Record extracts:
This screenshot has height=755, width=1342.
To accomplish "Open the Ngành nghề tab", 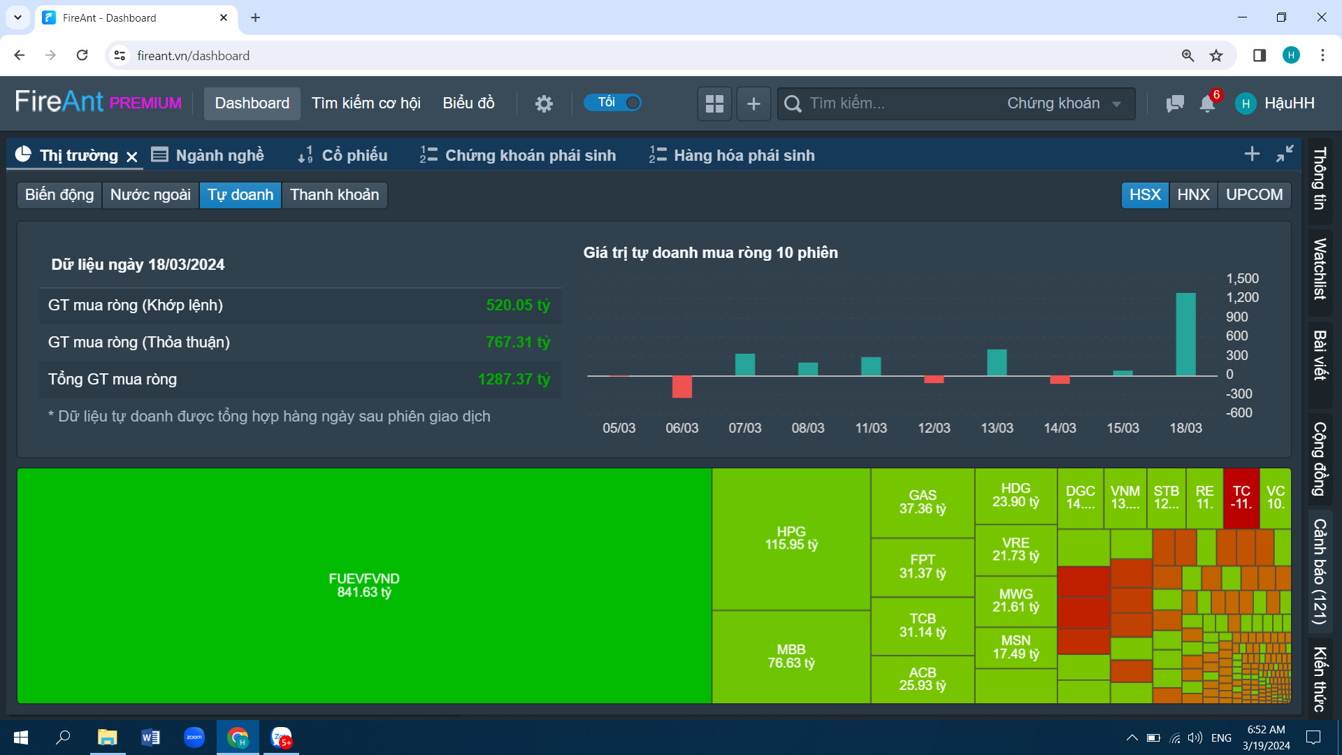I will click(x=208, y=155).
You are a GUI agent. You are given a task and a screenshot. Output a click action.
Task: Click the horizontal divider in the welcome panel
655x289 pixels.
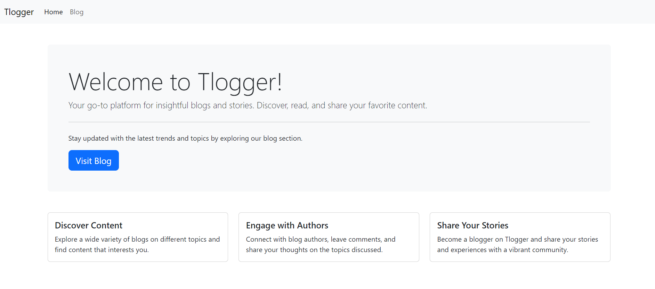tap(329, 122)

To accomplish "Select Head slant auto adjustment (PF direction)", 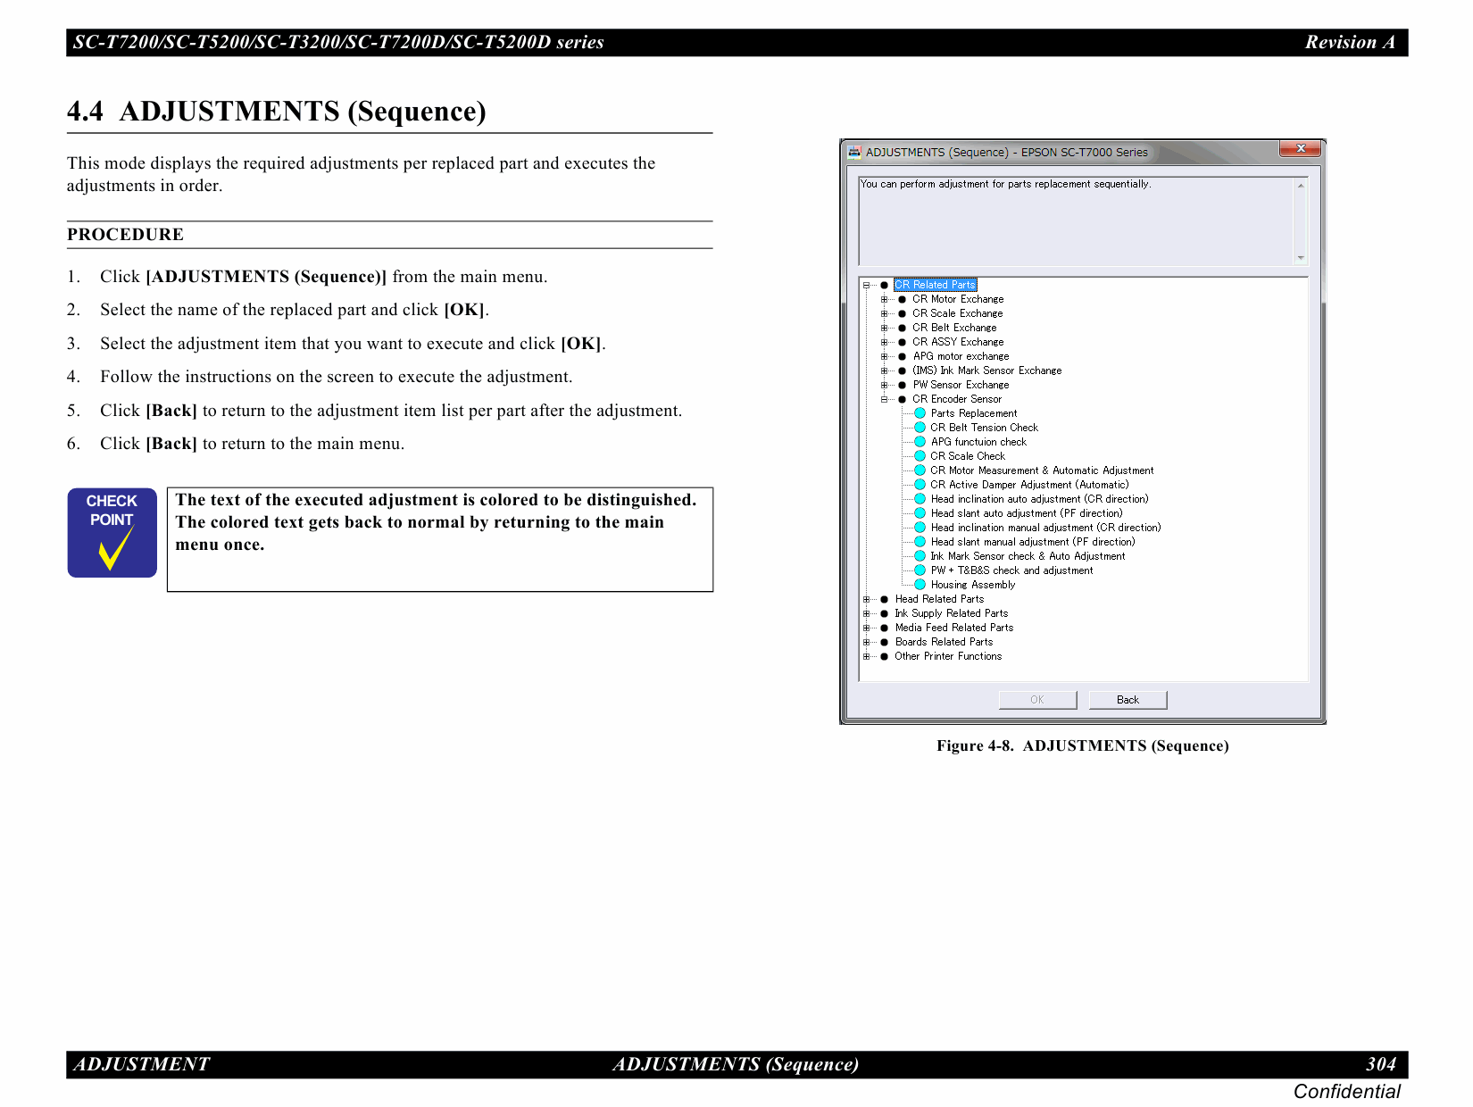I will 1026,513.
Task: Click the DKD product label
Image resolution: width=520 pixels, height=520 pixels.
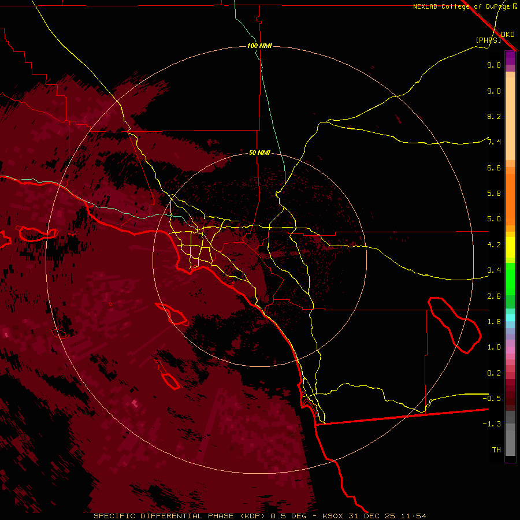Action: coord(508,35)
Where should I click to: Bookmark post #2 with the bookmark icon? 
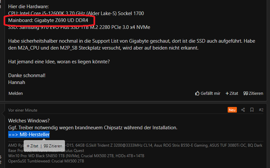(x=252, y=110)
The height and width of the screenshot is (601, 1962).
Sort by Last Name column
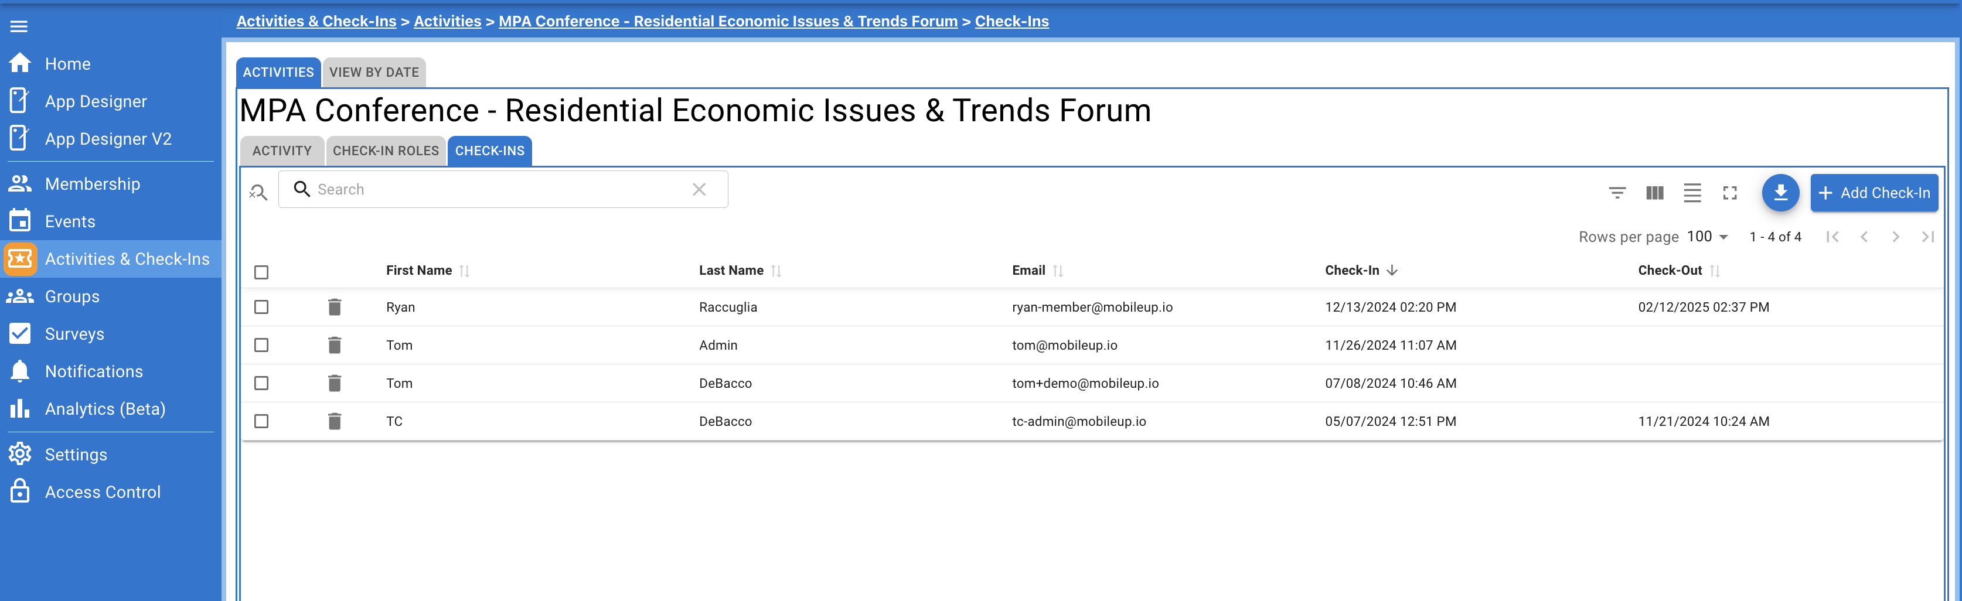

Task objective:
Reproduce the data from the line containing "Where should I" through the end of the data, without changing anything, and leave the pictures out.

Worked solution:
Where should I click to: Bookmark post #2 with the bookmark icon? 
(x=252, y=110)
The height and width of the screenshot is (601, 1962).
Sort by Last Name column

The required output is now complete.